Overall, this is only the tip of the iceberg concerning the serious problems with Huemer's article. But I will mention the most serious, and I think irrational problem. Huemer has a thesis to advance. That most political disagreements are due to irrationality, rather than, say, normative disagreements. This is an empirical question. Yet what I see here is that Huemer has very strong beliefs, and he is not really talking about the empirical data that would help resolve his claim.

We do know this. Political disagreements can be thought to arise from irrationality, normative disagreements, and probably most often, both. We also know that Huemer has arbitrarily elevated on source of disagreement and downplayed his others using an arbitrary and particularized conception of the world. It appears to me that Huemer is adopting the conception of the world that most likely advances his thesis (as when he asserts that normative beliefs concerning the protection of animals should be correlated with normative beliefs concerning abortion). That is in itself irrational. Overall, Huemer irrationally gives more weight to one cause of political disagreement than another, using an personal conception of the world rather than either looking to empirical data or alternative (and I would argue, more persuasive) conceptions of the world. So he is irrationally arguing for irrationality as the primary cause of political disagreement. Amusing.

raj yashwant writes:

voting hardly matters unless one's vote has a seizable power. In modern democracy the power of vote is so miniscule and close to an epsilon tending towards zero that its exercise or not hardly makes a difference to the person who excercises it. Voting will be only effective when a persons action results in clustering of large of epsilon votes into a number which though is small is still larger than insignifcant epsilon.

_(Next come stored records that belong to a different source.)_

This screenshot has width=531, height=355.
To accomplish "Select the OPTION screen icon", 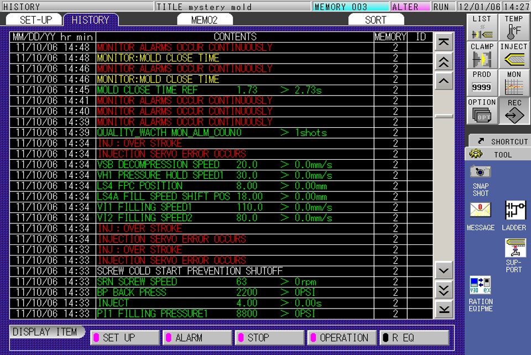I will click(481, 111).
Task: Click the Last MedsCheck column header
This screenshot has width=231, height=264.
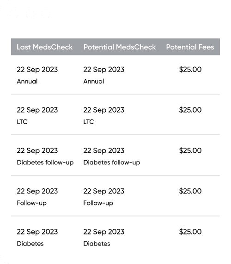Action: [45, 47]
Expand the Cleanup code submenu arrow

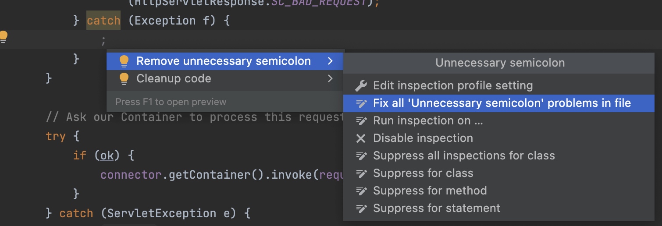point(330,79)
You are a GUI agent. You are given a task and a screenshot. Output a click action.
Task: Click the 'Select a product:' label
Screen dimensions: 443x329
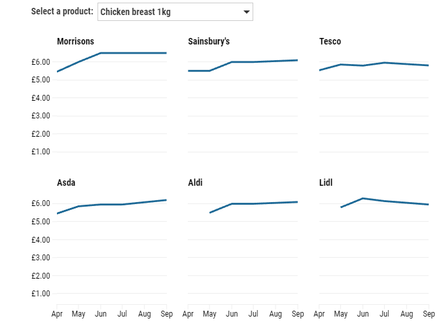click(x=62, y=12)
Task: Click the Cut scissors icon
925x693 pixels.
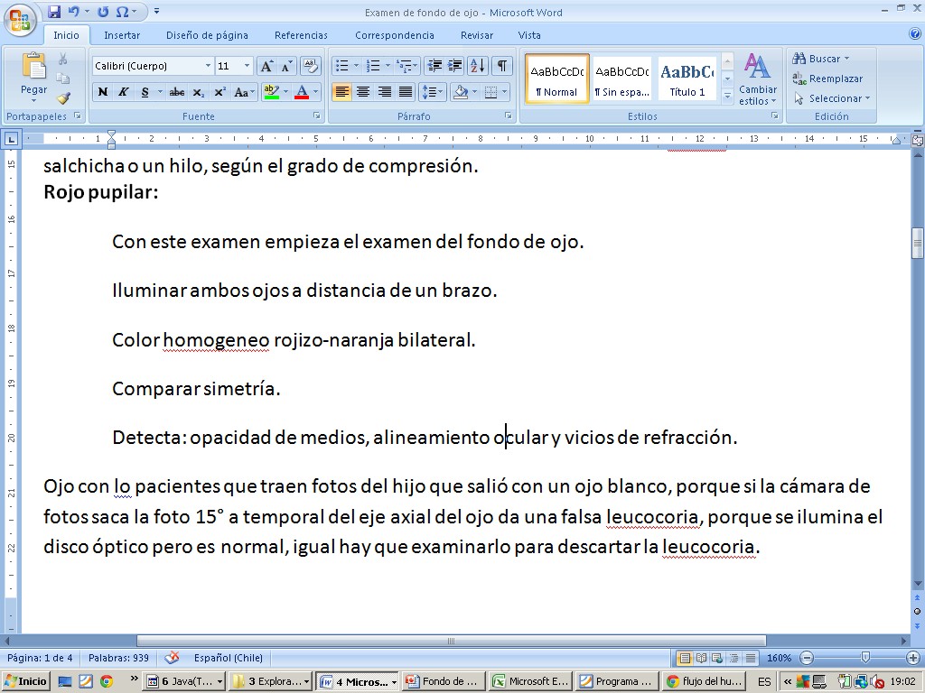Action: point(63,59)
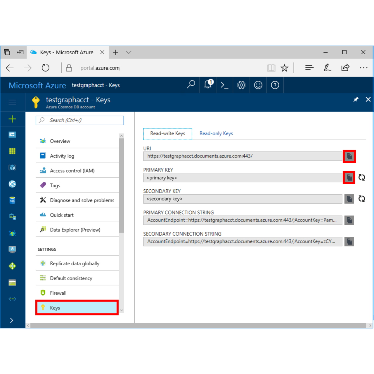Click the create new resource plus button
The width and height of the screenshot is (374, 374).
pyautogui.click(x=12, y=119)
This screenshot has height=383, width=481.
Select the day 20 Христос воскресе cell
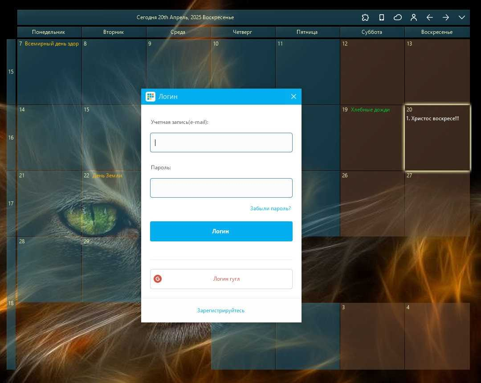[437, 138]
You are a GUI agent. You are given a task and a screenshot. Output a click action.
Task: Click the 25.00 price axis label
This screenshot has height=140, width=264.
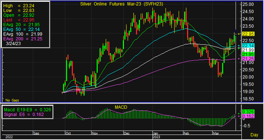tap(248, 4)
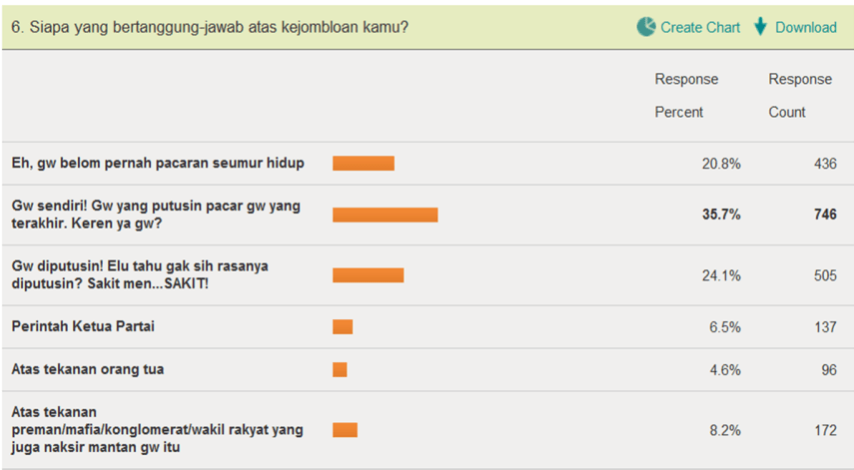Select the Response Count column header
Viewport: 854px width, 470px height.
pos(799,96)
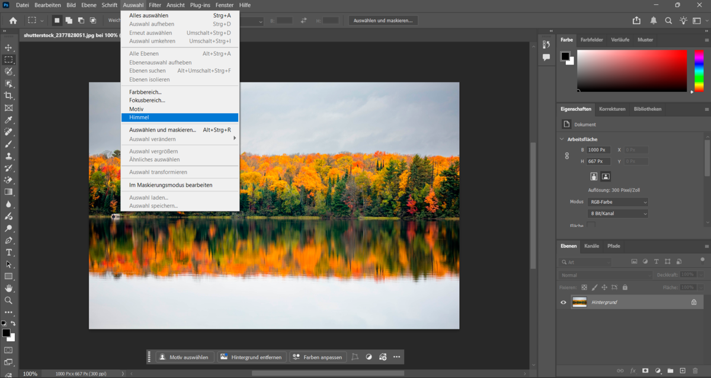Open the Deckkraft percentage dropdown
The height and width of the screenshot is (378, 711).
pyautogui.click(x=700, y=274)
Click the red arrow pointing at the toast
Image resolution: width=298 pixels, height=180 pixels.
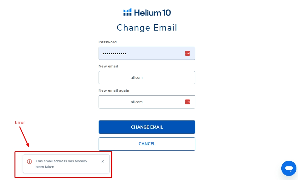(24, 136)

Modern democracy and corpoerate society sufferes from the this principal agent problem wherein due to distribution of the principal's power into large number of miniscule entities called voters or shareholders the actual power still remains with the agent, who understands that it is impossible for all the principal to cluster into a seizable population in order to enforce that the agent works on the behalf of the principal and not indulge in self-fullfilling endeavors.

Hence, any form of democracy or corporate structure is bound to have principal agent problem in voting

Ragerz writes:

I agree with Raj Yashwant. Voting does not have sizeable benefits for the individual exercising the vote. That Mankiw votes tells us that he is not merely maximizing his utility by following his lower-order inclinations, but is instead aligning his actions with some other principle.

Overall, there is no doubt that as Raj says, the principle agent problem exists for both democracy and corporations. In both cases, the agent is only partially accountable to the principle. However, in both cases, there is some accountability. Voters in a democracy do exercise some discipline, as does the legal system. Markets in the corporate contexts also provide some discipline. (Of course, one wonders how much in the corporate contexts, where managers who run a corporations badly enough to be subject to a corporate takeover save themselves with so-called golden parachutes that provide enormous compensation.)

I find it bizarre that anyone should expect humans to be rational - given our evolutionary history, and the fact that our extra intelligence is mostly social intelligence - to do with understanding, predicting and manipulating the behavior of others.

The near-impossibility of arguing people out of political, social and religious beliefs is the same phenomenon as the impossibility of arguing deluded patients out of their false persecutory or jealous beliefs.

This is because we evaluate these things in the light of assumed intentions, not 'the facts'. So, the same comment from a Democrat or a Republican is interpreted quite differently, becuase we assume different motivations.

The trouble is that we tend to assume morally-wicked intentions of people with whom we disagree. This leads to a lot of trouble.